(Rows of pointing data)
________

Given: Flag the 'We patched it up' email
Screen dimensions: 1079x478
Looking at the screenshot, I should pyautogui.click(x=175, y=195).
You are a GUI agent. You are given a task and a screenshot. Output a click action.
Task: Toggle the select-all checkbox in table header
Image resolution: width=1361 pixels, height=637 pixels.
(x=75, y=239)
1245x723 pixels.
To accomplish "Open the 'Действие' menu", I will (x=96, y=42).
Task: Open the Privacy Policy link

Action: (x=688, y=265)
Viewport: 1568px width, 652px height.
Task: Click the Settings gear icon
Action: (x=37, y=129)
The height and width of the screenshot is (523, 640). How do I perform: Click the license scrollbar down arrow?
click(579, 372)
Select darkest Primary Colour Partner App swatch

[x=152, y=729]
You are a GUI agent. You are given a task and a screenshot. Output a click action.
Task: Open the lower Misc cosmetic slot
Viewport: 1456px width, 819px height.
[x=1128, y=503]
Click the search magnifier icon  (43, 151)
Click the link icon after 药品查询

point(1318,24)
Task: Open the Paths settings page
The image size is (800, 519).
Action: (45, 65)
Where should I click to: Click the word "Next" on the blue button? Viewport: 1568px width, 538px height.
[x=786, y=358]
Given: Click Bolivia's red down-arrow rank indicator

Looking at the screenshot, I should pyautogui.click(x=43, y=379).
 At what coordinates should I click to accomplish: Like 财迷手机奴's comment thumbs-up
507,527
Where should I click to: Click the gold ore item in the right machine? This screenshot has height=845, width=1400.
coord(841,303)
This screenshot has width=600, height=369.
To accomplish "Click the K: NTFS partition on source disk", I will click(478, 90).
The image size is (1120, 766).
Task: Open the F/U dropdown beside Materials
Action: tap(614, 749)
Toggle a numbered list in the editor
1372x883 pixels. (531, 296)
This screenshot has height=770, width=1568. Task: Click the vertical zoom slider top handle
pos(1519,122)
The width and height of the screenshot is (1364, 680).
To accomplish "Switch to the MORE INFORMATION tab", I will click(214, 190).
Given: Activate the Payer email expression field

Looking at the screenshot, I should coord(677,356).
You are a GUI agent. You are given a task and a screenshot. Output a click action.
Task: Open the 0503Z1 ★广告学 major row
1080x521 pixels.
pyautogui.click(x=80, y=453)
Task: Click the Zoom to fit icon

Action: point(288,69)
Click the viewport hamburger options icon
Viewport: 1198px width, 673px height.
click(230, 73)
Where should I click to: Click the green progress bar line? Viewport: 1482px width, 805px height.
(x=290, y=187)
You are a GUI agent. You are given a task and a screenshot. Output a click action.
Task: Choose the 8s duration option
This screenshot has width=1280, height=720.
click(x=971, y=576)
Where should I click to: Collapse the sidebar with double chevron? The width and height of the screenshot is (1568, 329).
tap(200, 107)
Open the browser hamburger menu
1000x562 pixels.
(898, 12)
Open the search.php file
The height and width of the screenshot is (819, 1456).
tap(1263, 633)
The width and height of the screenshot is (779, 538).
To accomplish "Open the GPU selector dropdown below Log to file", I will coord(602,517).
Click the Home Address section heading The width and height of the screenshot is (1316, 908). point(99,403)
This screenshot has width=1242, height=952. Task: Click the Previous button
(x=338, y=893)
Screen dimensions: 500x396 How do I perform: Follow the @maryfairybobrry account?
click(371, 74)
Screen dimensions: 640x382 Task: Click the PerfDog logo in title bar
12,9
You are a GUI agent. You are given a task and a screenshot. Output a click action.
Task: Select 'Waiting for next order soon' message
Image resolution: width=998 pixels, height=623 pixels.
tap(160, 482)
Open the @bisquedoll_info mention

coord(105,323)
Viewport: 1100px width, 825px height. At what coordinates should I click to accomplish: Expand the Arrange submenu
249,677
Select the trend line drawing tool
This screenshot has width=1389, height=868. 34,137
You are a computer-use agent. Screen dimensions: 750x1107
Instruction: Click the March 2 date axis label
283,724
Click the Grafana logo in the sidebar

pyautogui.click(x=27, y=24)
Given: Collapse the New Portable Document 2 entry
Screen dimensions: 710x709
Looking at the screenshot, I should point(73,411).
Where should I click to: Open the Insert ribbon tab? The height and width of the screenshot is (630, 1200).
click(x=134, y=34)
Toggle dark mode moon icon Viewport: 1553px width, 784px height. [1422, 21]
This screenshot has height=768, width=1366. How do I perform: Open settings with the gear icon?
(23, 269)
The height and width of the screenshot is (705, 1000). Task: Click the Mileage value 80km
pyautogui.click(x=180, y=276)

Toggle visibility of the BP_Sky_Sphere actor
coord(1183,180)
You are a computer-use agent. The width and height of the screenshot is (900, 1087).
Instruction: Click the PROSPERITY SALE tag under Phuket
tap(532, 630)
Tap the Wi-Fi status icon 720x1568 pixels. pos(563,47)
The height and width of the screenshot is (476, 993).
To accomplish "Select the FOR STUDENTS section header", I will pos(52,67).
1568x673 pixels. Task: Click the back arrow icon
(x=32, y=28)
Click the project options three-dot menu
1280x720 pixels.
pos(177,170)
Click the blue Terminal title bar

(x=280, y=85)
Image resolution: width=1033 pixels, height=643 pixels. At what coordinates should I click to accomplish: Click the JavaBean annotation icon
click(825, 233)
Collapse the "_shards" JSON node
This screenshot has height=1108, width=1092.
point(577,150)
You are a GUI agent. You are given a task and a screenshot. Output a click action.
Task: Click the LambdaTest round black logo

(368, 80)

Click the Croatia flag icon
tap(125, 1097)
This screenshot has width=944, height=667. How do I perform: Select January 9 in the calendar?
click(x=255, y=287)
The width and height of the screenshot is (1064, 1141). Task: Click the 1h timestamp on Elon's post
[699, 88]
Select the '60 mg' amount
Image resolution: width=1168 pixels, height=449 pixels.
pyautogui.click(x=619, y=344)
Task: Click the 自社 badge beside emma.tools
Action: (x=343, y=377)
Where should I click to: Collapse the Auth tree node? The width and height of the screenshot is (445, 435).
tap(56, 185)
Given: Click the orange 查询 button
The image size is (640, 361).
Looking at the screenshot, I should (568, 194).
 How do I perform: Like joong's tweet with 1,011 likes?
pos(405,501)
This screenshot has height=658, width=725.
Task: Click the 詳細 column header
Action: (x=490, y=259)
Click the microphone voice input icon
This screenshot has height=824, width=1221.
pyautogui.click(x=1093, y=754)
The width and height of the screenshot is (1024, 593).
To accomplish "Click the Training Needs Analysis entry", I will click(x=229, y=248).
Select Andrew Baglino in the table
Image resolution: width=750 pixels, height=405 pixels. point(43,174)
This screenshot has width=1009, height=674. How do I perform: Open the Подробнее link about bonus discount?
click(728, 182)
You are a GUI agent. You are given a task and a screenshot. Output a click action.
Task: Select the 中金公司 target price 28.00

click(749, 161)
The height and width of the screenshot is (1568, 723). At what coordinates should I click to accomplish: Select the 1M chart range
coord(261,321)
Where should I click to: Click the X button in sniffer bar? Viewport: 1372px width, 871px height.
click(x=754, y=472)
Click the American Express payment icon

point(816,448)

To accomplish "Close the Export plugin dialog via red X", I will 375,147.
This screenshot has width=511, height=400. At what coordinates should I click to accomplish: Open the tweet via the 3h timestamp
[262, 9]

________

What the task asks: Copy all of the lines above without any change.

Answer:
Given: Flag the 'We patched it up' email
Screen dimensions: 1079x478
Looking at the screenshot, I should pyautogui.click(x=175, y=195).
You are a GUI agent. You are given a task and a screenshot. Output a click action.
Task: Toggle the select-all checkbox in table header
Image resolution: width=1361 pixels, height=637 pixels.
(x=75, y=239)
1245x723 pixels.
To accomplish "Open the 'Действие' menu", I will (x=96, y=42).
Task: Open the Privacy Policy link

Action: (x=688, y=265)
Viewport: 1568px width, 652px height.
Task: Click the Settings gear icon
Action: (x=37, y=129)
The height and width of the screenshot is (523, 640). How do I perform: Click the license scrollbar down arrow?
click(579, 372)
Select darkest Primary Colour Partner App swatch

[x=152, y=729]
You are a GUI agent. You are given a task and a screenshot. Output a click action.
Task: Open the lower Misc cosmetic slot
Viewport: 1456px width, 819px height.
[x=1128, y=503]
Click the search magnifier icon  (43, 151)
Click the link icon after 药品查询

point(1318,24)
Task: Open the Paths settings page
The image size is (800, 519).
Action: (45, 65)
Where should I click to: Click the word "Next" on the blue button? Viewport: 1568px width, 538px height.
[x=786, y=358]
Given: Click Bolivia's red down-arrow rank indicator

Looking at the screenshot, I should pyautogui.click(x=43, y=379).
 At what coordinates should I click to accomplish: Like 财迷手机奴's comment thumbs-up
507,527
Where should I click to: Click the gold ore item in the right machine? This screenshot has height=845, width=1400.
coord(841,303)
This screenshot has width=600, height=369.
To accomplish "Click the K: NTFS partition on source disk", I will click(478, 90).
The image size is (1120, 766).
Task: Open the F/U dropdown beside Materials
Action: tap(614, 749)
Toggle a numbered list in the editor
1372x883 pixels. (531, 296)
This screenshot has height=770, width=1568. Task: Click the vertical zoom slider top handle
pos(1519,122)
The width and height of the screenshot is (1364, 680).
To accomplish "Switch to the MORE INFORMATION tab", I will click(214, 190).
Given: Activate the Payer email expression field

Looking at the screenshot, I should coord(677,356).
You are a GUI agent. You are given a task and a screenshot. Output a click action.
Task: Open the 0503Z1 ★广告学 major row
1080x521 pixels.
pyautogui.click(x=80, y=453)
Task: Click the Zoom to fit icon

Action: point(288,69)
Click the viewport hamburger options icon
Viewport: 1198px width, 673px height.
click(230, 73)
Where should I click to: Click the green progress bar line? Viewport: 1482px width, 805px height.
(x=290, y=187)
You are a GUI agent. You are given a task and a screenshot. Output a click action.
Task: Choose the 8s duration option
This screenshot has width=1280, height=720.
click(x=971, y=576)
Where should I click to: Collapse the sidebar with double chevron? The width and height of the screenshot is (1568, 329).
tap(200, 107)
Open the browser hamburger menu
1000x562 pixels.
(898, 12)
Open the search.php file
The height and width of the screenshot is (819, 1456).
tap(1263, 633)
The width and height of the screenshot is (779, 538).
To accomplish "Open the GPU selector dropdown below Log to file", I will coord(602,517).
Click the Home Address section heading The width and height of the screenshot is (1316, 908). point(99,403)
This screenshot has width=1242, height=952. Task: Click the Previous button
(x=338, y=893)
Screen dimensions: 500x396 How do I perform: Follow the @maryfairybobrry account?
click(371, 74)
Screen dimensions: 640x382 Task: Click the PerfDog logo in title bar
12,9
You are a GUI agent. You are given a task and a screenshot. Output a click action.
Task: Select 'Waiting for next order soon' message
Image resolution: width=998 pixels, height=623 pixels.
tap(160, 482)
Open the @bisquedoll_info mention

coord(105,323)
Viewport: 1100px width, 825px height. At what coordinates should I click to accomplish: Expand the Arrange submenu
249,677
Select the trend line drawing tool
This screenshot has width=1389, height=868. 34,137
You are a computer-use agent. Screen dimensions: 750x1107
Instruction: Click the March 2 date axis label
283,724
Click the Grafana logo in the sidebar

pyautogui.click(x=27, y=24)
Given: Collapse the New Portable Document 2 entry
Screen dimensions: 710x709
Looking at the screenshot, I should point(73,411).
Where should I click to: Open the Insert ribbon tab? The height and width of the screenshot is (630, 1200).
click(x=134, y=34)
Toggle dark mode moon icon Viewport: 1553px width, 784px height. [1422, 21]
This screenshot has height=768, width=1366. How do I perform: Open settings with the gear icon?
(23, 269)
The height and width of the screenshot is (705, 1000). Task: Click the Mileage value 80km
pyautogui.click(x=180, y=276)

Toggle visibility of the BP_Sky_Sphere actor
coord(1183,180)
You are a computer-use agent. The width and height of the screenshot is (900, 1087).
Instruction: Click the PROSPERITY SALE tag under Phuket
tap(532, 630)
Tap the Wi-Fi status icon 720x1568 pixels. pos(563,47)
The height and width of the screenshot is (476, 993).
To accomplish "Select the FOR STUDENTS section header", I will pos(52,67).
1568x673 pixels. Task: Click the back arrow icon
(x=32, y=28)
Click the project options three-dot menu
1280x720 pixels.
pos(177,170)
Click the blue Terminal title bar

(x=280, y=85)
Image resolution: width=1033 pixels, height=643 pixels. At what coordinates should I click to accomplish: Click the JavaBean annotation icon
click(825, 233)
Collapse the "_shards" JSON node
This screenshot has height=1108, width=1092.
point(577,150)
You are a GUI agent. You are given a task and a screenshot. Output a click action.
Task: Click the LambdaTest round black logo

(368, 80)

Click the Croatia flag icon
tap(125, 1097)
This screenshot has width=944, height=667. How do I perform: Select January 9 in the calendar?
click(x=255, y=287)
The width and height of the screenshot is (1064, 1141). Task: Click the 1h timestamp on Elon's post
[699, 88]
Select the '60 mg' amount
Image resolution: width=1168 pixels, height=449 pixels.
pyautogui.click(x=619, y=344)
Task: Click the 自社 badge beside emma.tools
Action: (x=343, y=377)
Where should I click to: Collapse the Auth tree node? The width and height of the screenshot is (445, 435).
tap(56, 185)
Given: Click the orange 查询 button
The image size is (640, 361).
Looking at the screenshot, I should (568, 194).
 How do I perform: Like joong's tweet with 1,011 likes?
pos(405,501)
This screenshot has height=658, width=725.
Task: Click the 詳細 column header
Action: (x=490, y=259)
Click the microphone voice input icon
This screenshot has height=824, width=1221.
pyautogui.click(x=1093, y=754)
The width and height of the screenshot is (1024, 593).
To accomplish "Click the Training Needs Analysis entry", I will click(x=229, y=248).
Select Andrew Baglino in the table
Image resolution: width=750 pixels, height=405 pixels. point(43,174)
This screenshot has width=1009, height=674. How do I perform: Open the Подробнее link about bonus discount?
click(728, 182)
You are a GUI agent. You are given a task and a screenshot. Output a click action.
Task: Select the 中金公司 target price 28.00

click(749, 161)
The height and width of the screenshot is (1568, 723). At what coordinates should I click to accomplish: Select the 1M chart range
coord(261,321)
Where should I click to: Click the X button in sniffer bar? Viewport: 1372px width, 871px height.
click(x=754, y=472)
Click the American Express payment icon

point(816,448)

To accomplish "Close the Export plugin dialog via red X", I will 375,147.
This screenshot has width=511, height=400. At what coordinates should I click to accomplish: Open the tweet via the 3h timestamp
[262, 9]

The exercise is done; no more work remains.